RECORD EXTRACTS start

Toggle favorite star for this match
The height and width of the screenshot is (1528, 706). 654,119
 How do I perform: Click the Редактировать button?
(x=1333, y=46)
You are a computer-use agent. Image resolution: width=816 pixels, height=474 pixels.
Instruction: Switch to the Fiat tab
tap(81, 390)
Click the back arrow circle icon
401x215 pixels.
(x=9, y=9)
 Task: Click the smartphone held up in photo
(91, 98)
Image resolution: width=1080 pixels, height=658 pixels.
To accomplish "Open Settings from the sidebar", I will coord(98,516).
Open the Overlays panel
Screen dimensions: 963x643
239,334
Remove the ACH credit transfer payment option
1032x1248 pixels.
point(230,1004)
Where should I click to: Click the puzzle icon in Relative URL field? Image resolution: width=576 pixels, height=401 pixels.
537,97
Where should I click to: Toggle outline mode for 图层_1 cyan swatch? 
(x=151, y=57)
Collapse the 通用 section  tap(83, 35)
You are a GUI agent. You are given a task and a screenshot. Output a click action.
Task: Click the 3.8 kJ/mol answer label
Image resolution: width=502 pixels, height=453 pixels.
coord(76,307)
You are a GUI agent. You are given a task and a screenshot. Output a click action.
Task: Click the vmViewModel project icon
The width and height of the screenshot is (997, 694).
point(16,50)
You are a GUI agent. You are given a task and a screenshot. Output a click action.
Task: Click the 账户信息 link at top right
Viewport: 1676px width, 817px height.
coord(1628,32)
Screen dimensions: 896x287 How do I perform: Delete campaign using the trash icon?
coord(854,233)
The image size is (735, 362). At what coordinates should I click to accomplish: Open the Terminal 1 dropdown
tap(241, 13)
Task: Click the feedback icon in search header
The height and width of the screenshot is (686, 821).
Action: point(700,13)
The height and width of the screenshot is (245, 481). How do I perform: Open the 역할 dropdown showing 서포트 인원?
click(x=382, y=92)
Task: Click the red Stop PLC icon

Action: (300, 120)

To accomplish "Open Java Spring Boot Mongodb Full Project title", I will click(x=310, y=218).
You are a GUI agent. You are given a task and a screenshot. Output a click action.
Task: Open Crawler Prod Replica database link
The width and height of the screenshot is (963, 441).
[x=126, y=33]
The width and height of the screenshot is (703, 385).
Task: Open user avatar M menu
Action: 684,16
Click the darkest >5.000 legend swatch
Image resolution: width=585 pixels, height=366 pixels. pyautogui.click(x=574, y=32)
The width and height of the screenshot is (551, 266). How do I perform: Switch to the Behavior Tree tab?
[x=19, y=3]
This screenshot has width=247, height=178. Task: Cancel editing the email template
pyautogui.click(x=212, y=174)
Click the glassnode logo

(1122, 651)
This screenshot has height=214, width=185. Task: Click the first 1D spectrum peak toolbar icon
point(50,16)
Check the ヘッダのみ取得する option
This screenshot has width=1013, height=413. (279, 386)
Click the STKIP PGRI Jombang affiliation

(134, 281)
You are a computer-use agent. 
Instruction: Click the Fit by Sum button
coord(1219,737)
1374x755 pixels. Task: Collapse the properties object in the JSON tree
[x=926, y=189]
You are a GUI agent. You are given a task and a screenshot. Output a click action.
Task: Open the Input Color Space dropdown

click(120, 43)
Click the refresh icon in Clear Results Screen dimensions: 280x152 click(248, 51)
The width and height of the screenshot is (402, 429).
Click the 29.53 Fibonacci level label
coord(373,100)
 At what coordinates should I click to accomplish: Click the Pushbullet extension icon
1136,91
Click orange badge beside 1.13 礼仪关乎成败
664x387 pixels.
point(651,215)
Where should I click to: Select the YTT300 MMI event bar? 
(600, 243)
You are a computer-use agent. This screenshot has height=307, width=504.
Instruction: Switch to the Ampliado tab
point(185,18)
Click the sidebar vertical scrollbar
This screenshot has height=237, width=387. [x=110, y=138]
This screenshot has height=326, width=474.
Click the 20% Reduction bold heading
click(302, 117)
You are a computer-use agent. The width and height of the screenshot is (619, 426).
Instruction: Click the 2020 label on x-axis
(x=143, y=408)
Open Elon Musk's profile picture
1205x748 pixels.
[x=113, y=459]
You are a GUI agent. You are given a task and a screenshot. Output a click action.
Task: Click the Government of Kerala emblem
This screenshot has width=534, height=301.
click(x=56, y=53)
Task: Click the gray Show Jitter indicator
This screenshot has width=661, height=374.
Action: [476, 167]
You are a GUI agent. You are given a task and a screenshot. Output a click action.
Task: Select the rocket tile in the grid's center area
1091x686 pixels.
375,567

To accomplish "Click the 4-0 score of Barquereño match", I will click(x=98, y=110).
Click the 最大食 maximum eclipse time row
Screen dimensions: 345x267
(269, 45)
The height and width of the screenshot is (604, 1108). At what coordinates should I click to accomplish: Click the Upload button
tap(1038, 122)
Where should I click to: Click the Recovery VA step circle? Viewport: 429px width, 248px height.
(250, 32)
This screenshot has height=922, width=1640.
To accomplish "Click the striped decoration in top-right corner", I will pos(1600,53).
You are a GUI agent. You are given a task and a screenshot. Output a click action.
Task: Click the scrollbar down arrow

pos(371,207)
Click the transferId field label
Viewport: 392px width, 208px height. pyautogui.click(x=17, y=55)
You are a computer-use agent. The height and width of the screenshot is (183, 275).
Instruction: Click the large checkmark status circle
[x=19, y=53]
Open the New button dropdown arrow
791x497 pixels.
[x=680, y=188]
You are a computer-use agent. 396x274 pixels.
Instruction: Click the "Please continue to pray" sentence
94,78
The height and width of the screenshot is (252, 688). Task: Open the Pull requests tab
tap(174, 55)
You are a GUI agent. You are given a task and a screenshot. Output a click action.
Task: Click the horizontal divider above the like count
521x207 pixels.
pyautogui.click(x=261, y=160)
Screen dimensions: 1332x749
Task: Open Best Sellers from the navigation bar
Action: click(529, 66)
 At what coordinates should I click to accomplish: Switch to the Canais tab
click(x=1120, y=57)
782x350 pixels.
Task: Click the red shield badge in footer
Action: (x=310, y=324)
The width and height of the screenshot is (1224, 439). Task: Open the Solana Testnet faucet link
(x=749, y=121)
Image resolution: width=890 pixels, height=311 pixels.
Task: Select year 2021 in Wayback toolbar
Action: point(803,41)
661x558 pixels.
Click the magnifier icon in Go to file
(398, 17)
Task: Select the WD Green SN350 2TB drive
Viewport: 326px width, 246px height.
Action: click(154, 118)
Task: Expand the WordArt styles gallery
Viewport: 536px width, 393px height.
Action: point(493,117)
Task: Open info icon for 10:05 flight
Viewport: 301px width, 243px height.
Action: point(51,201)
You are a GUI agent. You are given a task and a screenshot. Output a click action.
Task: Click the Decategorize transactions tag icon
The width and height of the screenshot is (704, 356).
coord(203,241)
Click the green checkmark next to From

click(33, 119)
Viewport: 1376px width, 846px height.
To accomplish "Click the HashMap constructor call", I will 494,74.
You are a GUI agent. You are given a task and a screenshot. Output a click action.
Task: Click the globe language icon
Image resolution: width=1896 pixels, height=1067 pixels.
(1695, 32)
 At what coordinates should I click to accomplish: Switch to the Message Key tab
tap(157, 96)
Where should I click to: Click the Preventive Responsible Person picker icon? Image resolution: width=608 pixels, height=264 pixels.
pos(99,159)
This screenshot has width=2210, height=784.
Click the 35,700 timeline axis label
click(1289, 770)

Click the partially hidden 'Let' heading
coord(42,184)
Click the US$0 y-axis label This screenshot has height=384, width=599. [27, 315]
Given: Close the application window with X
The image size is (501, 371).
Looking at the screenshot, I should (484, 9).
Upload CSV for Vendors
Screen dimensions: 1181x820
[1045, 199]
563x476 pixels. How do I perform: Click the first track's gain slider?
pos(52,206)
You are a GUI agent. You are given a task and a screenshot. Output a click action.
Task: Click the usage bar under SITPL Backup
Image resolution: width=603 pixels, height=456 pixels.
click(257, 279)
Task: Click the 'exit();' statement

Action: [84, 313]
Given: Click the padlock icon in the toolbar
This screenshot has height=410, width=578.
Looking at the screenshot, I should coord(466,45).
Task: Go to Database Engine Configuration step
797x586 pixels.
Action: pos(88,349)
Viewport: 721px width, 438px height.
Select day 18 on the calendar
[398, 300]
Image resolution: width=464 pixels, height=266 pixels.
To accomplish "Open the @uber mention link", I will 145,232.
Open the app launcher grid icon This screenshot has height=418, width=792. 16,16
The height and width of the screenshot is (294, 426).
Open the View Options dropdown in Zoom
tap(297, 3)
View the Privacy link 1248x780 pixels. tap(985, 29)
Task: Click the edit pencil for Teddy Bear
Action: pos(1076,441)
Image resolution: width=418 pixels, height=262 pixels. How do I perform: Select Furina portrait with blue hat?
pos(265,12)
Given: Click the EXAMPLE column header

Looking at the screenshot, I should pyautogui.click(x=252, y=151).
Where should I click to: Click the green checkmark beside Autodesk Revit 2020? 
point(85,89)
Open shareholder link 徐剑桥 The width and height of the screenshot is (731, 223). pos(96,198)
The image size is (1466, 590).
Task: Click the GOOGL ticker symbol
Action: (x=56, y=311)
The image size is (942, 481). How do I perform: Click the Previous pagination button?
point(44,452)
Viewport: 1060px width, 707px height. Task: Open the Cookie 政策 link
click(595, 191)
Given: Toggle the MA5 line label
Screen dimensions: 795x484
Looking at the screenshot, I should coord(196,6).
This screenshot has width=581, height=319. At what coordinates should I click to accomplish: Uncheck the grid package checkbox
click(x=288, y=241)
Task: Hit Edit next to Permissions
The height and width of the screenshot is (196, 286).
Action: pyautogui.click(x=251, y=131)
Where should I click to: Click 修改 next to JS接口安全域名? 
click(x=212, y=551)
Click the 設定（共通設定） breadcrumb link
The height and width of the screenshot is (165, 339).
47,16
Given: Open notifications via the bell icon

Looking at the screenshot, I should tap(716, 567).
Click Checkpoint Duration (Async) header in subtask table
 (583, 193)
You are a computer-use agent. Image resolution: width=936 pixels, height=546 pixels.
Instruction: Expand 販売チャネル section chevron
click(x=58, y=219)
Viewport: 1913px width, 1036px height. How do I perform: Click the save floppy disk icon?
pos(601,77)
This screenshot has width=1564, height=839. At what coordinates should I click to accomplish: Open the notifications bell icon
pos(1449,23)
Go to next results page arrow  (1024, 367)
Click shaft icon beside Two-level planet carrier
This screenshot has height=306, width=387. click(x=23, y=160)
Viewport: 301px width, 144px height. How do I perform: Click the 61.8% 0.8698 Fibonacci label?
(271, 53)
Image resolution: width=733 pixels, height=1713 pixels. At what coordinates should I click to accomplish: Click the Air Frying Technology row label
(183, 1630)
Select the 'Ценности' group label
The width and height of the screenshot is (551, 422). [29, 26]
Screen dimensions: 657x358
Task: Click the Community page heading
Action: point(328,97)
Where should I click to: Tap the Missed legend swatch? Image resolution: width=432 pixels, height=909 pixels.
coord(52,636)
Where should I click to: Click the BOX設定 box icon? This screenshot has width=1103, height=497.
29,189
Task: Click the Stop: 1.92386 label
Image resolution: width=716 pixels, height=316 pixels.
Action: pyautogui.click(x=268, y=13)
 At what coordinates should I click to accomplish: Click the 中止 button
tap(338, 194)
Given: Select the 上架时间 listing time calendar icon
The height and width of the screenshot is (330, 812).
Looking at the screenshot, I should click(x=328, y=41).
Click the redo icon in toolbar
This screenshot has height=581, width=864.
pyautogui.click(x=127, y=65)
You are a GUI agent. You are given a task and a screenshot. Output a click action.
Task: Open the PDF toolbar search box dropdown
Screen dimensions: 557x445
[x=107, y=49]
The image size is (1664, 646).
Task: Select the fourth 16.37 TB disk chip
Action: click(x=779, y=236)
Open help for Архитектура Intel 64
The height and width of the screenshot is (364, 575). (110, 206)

RECORD EXTRACTS end

Copy every line of the material above that contains the string "next". Case counts.

TASK RESULT:
Click the green checkmark next to From
Task: Hit Edit next to Permissions
Where should I click to: Click 修改 next to JS接口安全域名? 
Go to next results page arrow  (1024, 367)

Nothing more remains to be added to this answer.